(Dataset excerpts)
::::::

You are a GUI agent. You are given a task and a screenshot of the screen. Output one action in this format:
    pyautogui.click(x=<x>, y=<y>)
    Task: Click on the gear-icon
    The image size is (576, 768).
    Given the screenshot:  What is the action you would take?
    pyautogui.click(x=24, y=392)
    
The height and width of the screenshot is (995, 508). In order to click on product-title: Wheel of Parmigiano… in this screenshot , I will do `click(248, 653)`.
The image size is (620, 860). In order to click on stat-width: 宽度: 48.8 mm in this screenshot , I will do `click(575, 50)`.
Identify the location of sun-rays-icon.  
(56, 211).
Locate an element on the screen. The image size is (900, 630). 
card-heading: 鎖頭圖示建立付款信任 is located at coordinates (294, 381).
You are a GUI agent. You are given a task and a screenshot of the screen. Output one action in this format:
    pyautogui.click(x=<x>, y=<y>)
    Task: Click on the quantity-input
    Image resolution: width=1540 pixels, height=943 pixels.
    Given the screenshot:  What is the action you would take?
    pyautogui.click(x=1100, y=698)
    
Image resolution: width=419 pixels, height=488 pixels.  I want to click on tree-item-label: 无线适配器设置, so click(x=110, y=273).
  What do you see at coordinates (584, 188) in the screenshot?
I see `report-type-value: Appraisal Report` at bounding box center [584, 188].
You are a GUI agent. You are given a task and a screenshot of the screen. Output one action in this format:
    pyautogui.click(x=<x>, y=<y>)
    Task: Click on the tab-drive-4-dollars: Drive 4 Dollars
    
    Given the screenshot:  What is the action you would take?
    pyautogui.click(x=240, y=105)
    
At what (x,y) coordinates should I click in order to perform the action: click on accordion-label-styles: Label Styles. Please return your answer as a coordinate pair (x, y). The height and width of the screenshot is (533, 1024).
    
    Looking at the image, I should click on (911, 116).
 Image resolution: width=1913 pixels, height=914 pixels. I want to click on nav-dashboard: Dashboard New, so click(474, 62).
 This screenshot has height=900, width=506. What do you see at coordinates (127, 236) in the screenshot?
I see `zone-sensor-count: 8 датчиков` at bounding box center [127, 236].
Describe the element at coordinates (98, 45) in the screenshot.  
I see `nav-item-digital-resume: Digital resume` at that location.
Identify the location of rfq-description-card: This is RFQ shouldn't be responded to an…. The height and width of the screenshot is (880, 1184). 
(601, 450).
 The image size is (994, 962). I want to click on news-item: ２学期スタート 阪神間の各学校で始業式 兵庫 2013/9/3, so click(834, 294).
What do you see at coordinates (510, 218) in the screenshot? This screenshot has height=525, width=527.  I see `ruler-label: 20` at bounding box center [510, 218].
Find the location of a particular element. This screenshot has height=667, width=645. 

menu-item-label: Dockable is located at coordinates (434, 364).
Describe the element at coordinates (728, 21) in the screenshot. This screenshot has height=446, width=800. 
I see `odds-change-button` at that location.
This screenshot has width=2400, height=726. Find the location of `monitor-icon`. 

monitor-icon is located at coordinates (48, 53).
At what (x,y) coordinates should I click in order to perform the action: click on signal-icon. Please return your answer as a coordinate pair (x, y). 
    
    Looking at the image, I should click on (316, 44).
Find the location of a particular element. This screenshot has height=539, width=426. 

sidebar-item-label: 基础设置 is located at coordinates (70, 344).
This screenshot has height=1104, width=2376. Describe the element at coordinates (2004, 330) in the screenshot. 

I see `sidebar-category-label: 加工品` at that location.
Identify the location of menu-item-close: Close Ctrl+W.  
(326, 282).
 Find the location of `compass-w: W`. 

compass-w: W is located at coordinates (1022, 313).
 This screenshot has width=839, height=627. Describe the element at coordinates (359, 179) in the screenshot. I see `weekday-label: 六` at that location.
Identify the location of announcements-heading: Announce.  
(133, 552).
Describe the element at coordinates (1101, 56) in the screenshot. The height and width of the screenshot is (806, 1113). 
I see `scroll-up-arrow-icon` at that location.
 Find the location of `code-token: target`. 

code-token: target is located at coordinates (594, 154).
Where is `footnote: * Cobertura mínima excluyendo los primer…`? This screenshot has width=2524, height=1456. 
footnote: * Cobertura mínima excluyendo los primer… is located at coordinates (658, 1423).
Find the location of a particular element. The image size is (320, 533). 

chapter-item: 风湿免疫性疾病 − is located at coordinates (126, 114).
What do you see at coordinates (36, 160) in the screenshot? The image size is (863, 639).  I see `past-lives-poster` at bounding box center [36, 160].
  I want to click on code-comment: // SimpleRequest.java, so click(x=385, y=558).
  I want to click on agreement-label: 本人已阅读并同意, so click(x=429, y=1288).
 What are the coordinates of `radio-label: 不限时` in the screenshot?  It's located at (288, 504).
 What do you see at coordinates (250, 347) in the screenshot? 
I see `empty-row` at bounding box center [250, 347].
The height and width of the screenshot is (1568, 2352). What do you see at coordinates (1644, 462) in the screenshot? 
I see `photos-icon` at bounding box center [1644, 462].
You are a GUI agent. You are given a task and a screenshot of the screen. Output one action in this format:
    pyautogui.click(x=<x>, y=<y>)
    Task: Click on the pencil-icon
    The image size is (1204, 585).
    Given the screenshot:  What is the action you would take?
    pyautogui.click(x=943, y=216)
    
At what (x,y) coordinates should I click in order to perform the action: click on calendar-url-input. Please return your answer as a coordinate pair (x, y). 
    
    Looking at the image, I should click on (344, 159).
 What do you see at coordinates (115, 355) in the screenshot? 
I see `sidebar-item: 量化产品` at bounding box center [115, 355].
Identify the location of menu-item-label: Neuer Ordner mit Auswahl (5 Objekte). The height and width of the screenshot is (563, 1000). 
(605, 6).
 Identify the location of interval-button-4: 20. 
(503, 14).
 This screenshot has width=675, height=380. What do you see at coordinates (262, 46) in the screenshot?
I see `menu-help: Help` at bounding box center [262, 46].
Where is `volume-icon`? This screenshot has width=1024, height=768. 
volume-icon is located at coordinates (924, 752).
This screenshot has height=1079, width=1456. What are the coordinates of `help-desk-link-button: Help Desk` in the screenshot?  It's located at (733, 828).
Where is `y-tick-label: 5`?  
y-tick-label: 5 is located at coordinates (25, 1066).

::::::

Pull out each line of the data above that contains the string "pair", with uppercase and lowercase counted as different.

■ **Completed exercise**:
At what (x,y) coordinates should I click in order to perform the action: click on accordion-label-styles: Label Styles. Please return your answer as a coordinate pair (x, y). The height and width of the screenshot is (533, 1024).
At what (x,y) coordinates should I click in order to perform the action: click on signal-icon. Please return your answer as a coordinate pair (x, y). 
At what (x,y) coordinates should I click in order to perform the action: click on calendar-url-input. Please return your answer as a coordinate pair (x, y). 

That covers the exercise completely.